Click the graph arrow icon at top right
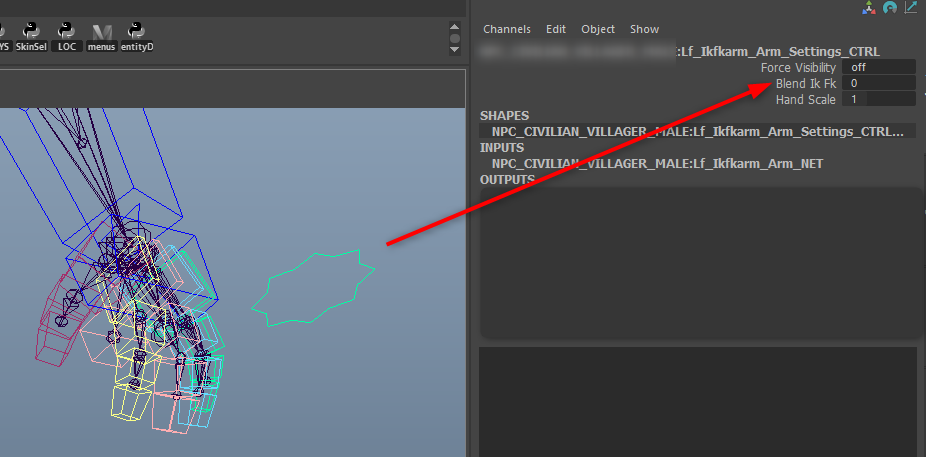 pyautogui.click(x=911, y=8)
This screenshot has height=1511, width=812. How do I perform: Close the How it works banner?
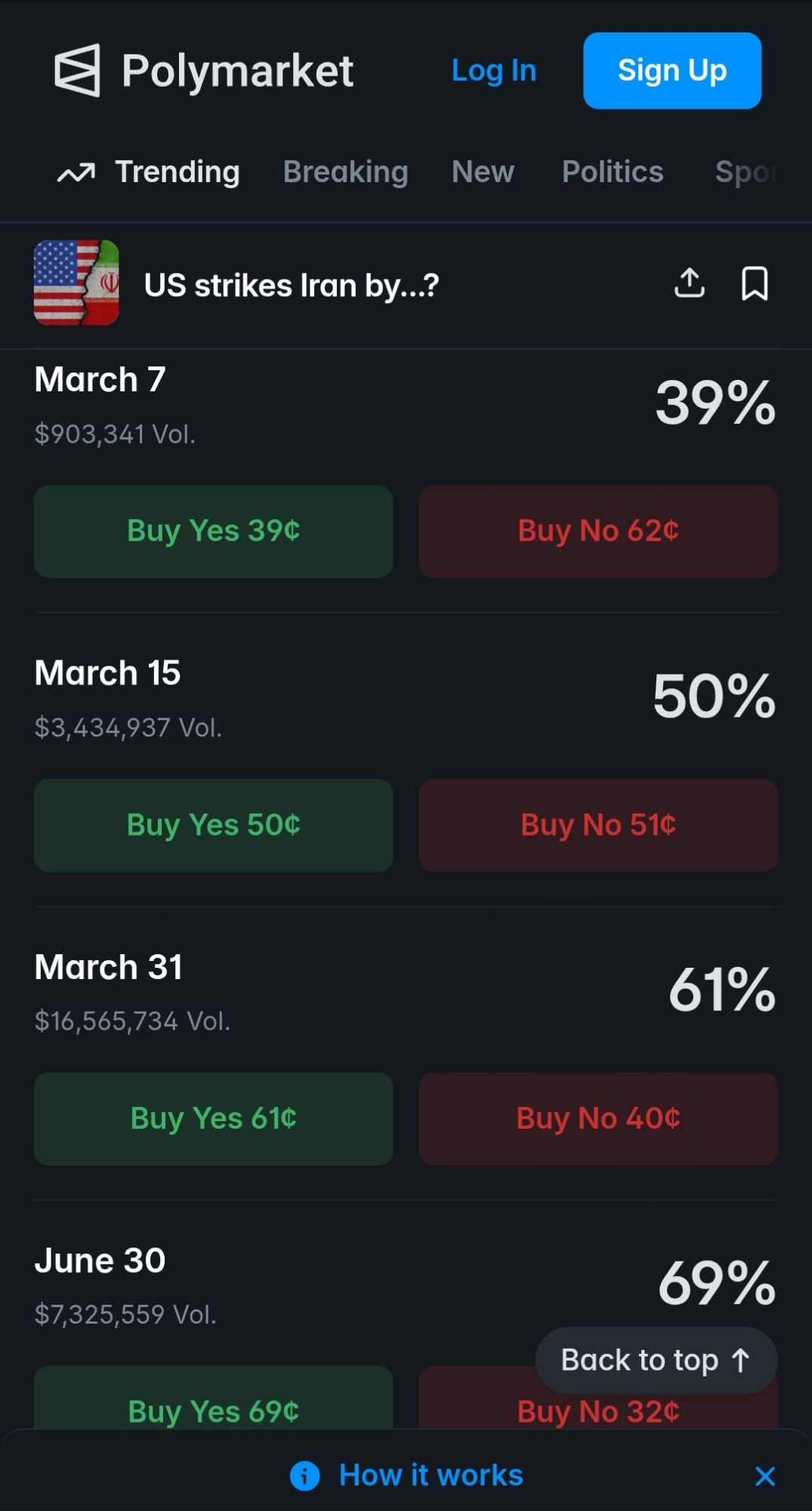(764, 1475)
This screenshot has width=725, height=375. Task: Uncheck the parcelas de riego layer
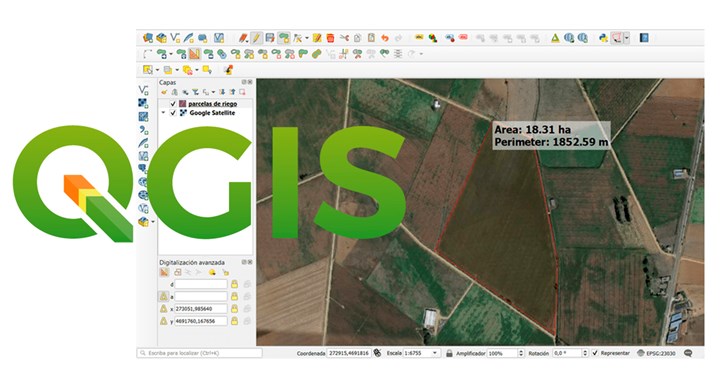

○ ○ ○ ○

Reprint the listing above exactly, without images.

Click the graph arrow icon at top right
 pyautogui.click(x=911, y=8)
This screenshot has height=1511, width=812. How do I perform: Close the How it works banner?
(764, 1475)
This screenshot has width=725, height=375. Task: Uncheck the parcelas de riego layer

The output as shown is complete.